Le groupe de gestion d’eau et de déchets a revu le 28 juin ses prévisions de chiffre d’affaires et de résultat brut à la baisse.
La direction justifie cette initiative par le contexte économique. Dans le détail, Suez anticipe une stabilité de son chiffre d'affaires et de son résultat brut d'exploitation par rapport à 2011. En avril dernier encore il espérait que ces données seraient au moins égales ou supérieures à ceux de 2011.
Sur les six premiers mois de l’année, le groupe table sur un chiffre d'affaires de l'ordre de 7,5 milliards d'euros et sur un résultat brut d'exploitation de 1,13 milliard d'euros. Sa dette financière nette devrait s'établir à 7,9 milliards d'euros après paiement du dividende.

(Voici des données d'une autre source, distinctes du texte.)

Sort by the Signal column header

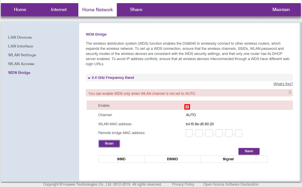[228, 159]
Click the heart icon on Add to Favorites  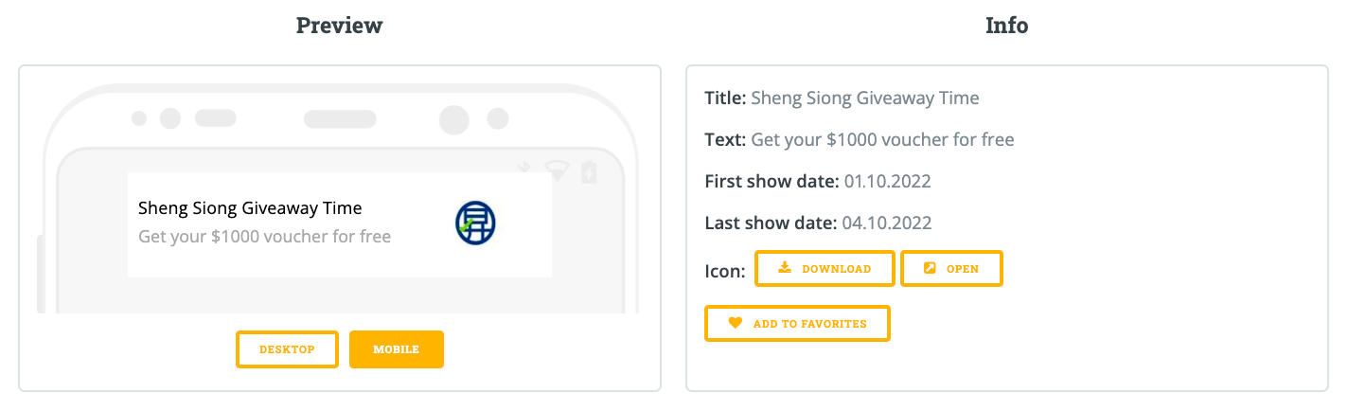736,323
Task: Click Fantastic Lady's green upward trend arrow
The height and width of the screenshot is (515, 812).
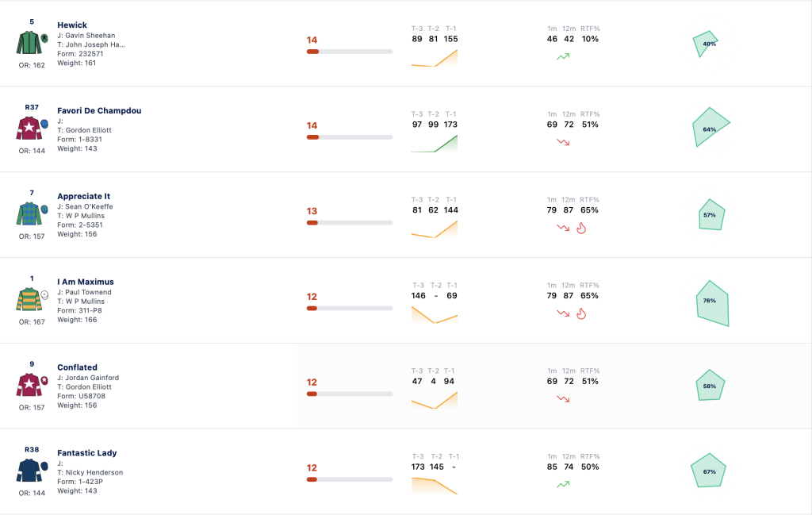Action: point(563,484)
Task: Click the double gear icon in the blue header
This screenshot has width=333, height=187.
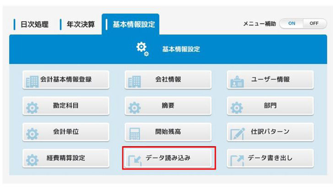Action: (142, 49)
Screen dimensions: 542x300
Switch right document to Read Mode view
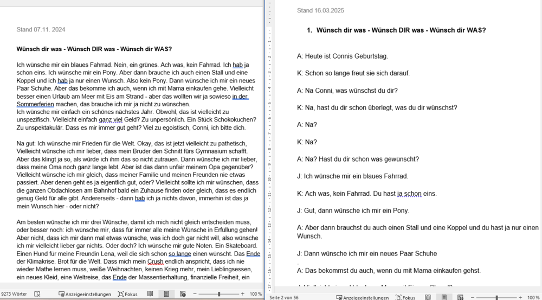428,297
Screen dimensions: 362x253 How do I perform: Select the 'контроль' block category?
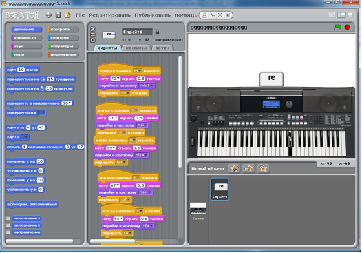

Dès le premier trimestre le groupe avait noté une activité déchets en Europe en baisse qui s’est accélérée sur les trois mois suivants.
Le groupe a profité de cette annonce pour indiquer sa décision d'augmenter de 40 millions d'euros l'objectif de réduction de coûts de son programme Compass et de réduire de 100 millions son enveloppe d'investissements nets. Une manière selon lui de compenser l'impact de la dépréciation de 60 millions de sa participation dans l'italien Acea.
Le groupe a aussi constitué une provision de 85 millions d'euros pour son usine de dessalement d’eau de mer de Melbourne, dont les travaux accusent un retard de six mois.